ABSORBED ENERGETICALLY?
Do you know the terms, "If looks could kill" or "You could cut the tension with a knife"? These are great examples to show how people can sense and feel the strong emotions of others. As an Empath, my sensitivities pick up on these energies like a sponge soaking up water.
So YES! Being an empath does come with some downfalls! It can be overwhelming and taxing, leaving me exhausted, and sick. That's why it is SUPER IMPORTANT for me to protect myself by establishing appropriate boundaries for myself and with others.
As an Empath, I have to balance my desire to help others with my ability to help others due to my sensitivities. My niece once told me, "You want to save everyone, even those who don't want to be saved." She was bang on! And after hearing this it made me realize how I over extend and involve myself when I shouldn't. (A good example is the story above!)
Being aware of this has helped me to finally say no to the people, places, and things that drain my energy, without the guilt. I've become more self-aware and realize that my moods can change quickly due to my environmental stimuli, such as: strong odours, loud sounds, increased visual stimulation, intense emotions, strong flavours and unhealthy foods, chaotic settings, violence and negativity and a "sense that something just isn't right".

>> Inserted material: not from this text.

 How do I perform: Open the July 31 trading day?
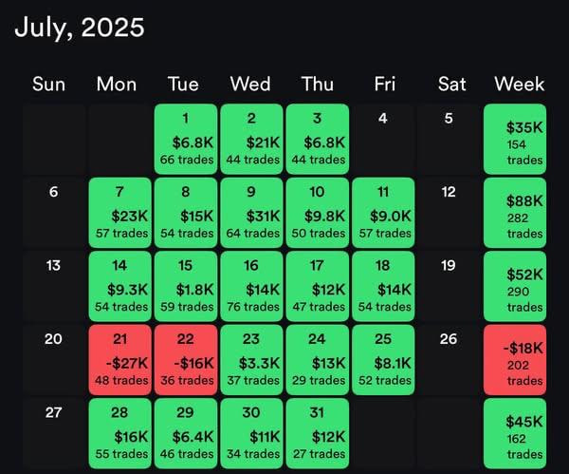coord(317,433)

In closing, I may cancel plans at the last minute or say no to big party invitations but I no longer feel guilty for putting my needs first. Understanding and accepting who I am has allowed me to embrace my empathic qualities and see them as special gifts, not weaknesses. In doing so, I've realigned with my authentic self and harmony and balance have been restored to my mind, body and spirit.